Ich schließe die Augen und denke daran, wie James meinen Hals geküsst hat, wie heiß seine Lippen waren. Wie sanft seine Hände auf meiner Haut. Schon bald wurden seine Küsse leidenschaftlicher, schien er mich mehr zu begehren als je zuvor.

Er schob sein Knie zwischen meine Beine, doch als ich ihm sein Shirt über den Kopf zog, hielt er inne, ganz atemlos.

»Warte«, sagte er. »Wir sollten das nicht tun.«

Er hatte die Lider halb gesenkt, in seinen blauen Augen las ich Begehren. Lust. Ich zog ihn zu mir herunter und küsste ihn erneut, versuchte, seinen Gürtel zu öffnen, auch, als James noch einmal sagte, dass wir es nicht tun müssten. Er hatte Kondome mitgebracht, was mir zeigte, dass er zumindest in Betracht gezogen hatte, es könnte passieren, und wir benutzten sie, so, wie wir es auch später stets getan haben.

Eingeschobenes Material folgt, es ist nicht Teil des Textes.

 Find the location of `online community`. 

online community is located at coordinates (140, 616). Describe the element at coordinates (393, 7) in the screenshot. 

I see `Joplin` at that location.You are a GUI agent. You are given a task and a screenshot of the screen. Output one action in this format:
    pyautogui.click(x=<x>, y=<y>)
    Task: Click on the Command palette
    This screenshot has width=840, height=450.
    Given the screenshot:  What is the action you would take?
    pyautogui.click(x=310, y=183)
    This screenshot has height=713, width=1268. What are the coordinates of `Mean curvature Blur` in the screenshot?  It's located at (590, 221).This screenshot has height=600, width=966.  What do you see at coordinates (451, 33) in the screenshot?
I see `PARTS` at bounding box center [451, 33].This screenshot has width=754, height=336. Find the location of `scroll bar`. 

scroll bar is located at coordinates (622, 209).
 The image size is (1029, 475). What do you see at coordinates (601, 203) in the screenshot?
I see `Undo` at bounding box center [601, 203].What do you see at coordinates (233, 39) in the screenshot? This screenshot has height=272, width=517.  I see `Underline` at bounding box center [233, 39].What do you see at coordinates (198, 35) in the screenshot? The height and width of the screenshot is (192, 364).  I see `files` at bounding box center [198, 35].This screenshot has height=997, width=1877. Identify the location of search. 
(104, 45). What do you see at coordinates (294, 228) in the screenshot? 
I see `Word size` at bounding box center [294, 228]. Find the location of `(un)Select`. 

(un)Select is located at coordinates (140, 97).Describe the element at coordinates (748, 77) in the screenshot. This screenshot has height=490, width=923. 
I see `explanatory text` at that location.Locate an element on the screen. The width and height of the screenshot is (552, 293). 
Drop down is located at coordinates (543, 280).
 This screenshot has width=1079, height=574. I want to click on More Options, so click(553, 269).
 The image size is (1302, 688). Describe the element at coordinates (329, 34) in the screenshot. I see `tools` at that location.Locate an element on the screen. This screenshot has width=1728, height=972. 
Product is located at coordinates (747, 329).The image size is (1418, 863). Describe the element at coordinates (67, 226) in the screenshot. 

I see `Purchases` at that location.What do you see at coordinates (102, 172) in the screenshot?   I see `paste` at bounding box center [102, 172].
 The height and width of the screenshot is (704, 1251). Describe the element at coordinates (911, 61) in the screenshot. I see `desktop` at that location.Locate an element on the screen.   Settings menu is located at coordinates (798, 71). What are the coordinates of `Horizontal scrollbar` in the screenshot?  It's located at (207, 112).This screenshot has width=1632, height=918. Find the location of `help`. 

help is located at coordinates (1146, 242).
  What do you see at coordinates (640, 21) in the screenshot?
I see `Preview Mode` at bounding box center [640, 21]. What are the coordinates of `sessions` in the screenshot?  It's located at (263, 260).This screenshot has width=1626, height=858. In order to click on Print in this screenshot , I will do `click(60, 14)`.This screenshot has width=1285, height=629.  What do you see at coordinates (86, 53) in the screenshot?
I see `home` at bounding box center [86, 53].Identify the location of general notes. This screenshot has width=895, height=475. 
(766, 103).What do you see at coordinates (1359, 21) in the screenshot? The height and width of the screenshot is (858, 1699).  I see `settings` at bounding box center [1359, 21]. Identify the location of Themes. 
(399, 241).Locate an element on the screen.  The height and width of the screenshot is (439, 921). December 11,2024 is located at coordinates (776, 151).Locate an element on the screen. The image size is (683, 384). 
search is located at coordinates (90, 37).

Ich öffne meine Augen wieder und sehe, dass Dr. Warren auf meine Geschichte wartet. Ich will ihr nichts erzählen, doch ich kann es nicht verhindern. Ich hasse es, dass ich es nicht verhindern kann, denn ich weiß, was es bedeutet. Sie wird mir diesen Moment stehlen, und schon allein die Vorstellung ist unerträglich.

»Es hatte nichts mit Hormonen zu tun«, sage ich, »als James und ich in jener Nacht zum ersten Mal Sex hatten. Es geschah aus Verzweiflung, Traurigkeit, und es war sogar ein bisschen schmerzhaft. Aber es war auch wunderschön und voller Hoffnung. Es war ein Versprechen, das wir einander gaben, dass wir den anderen immer beschützen würden. James sagte mir, dass er mich liebt, dass er niemals zulassen würde, dass mir etwas passiert. Ich habe ihm das Gleiche versprochen …«

Ich ersticke fast an meinen Worten. »Aber es war eine Lüge. Ich habe ihn nicht beschützt. Ich habe es so sehr versucht, aber ich war nicht stark genug. Sie sind gekommen und haben ihn weggeholt. Und jetzt liebt er mich nicht mehr.«

Ich bedecke mein Gesicht mit den Händen, beginne zu weinen und begreife, wie weh es tut, zu leben. Und dass ich mit diesem Verlust nicht leben will.

»Mir ist gar nichts mehr geblieben«, sage ich durch meine Finger. »Ich bin jetzt ganz allein.«

»Bist du nicht«, widerspricht Dr. Warren. »Ich will ja nicht behaupten, dass James ein schlechter Mensch war. Genauso wenig wie Brady oder Miller oder Lacey. Aber sie sind der wirkliche Grund, weshalb du hier bist. Sie waren infiziert, Sloane. Und sie haben dich angesteckt. Und nun musst du gesund werden. Dazu müssen wir, genau wie bei einem Krebsgeschwür, alles herausschneiden, was dich krank macht.«

Ich blicke sie an, hasse sie immer noch, doch der Schmerz, der in meinem Herzen wütet, hat den Hass vielleicht ein wenig geringer werden lassen.

»Hier.« Sie hält mir die gelbe Pille hin. »Nimm sie. Gib dir selbst neue Kraft, Liebes. Damit alles wieder gerichtet wird.«

Ich ziehe ihr Angebot in Betracht. Dann denke ich an Rogers widerwärtigen Mund auf meinem. Ich denke daran, dass seine purpurfarbene Pille mir helfen wird, mir einige meiner Erinnerungen zu bewahren. Also schaue ich Dr. Warren an und sage: »Gehen Sie zum Teufel!«

Und schon packt mich jemand, und ich spüre den Einstich in meiner Haut.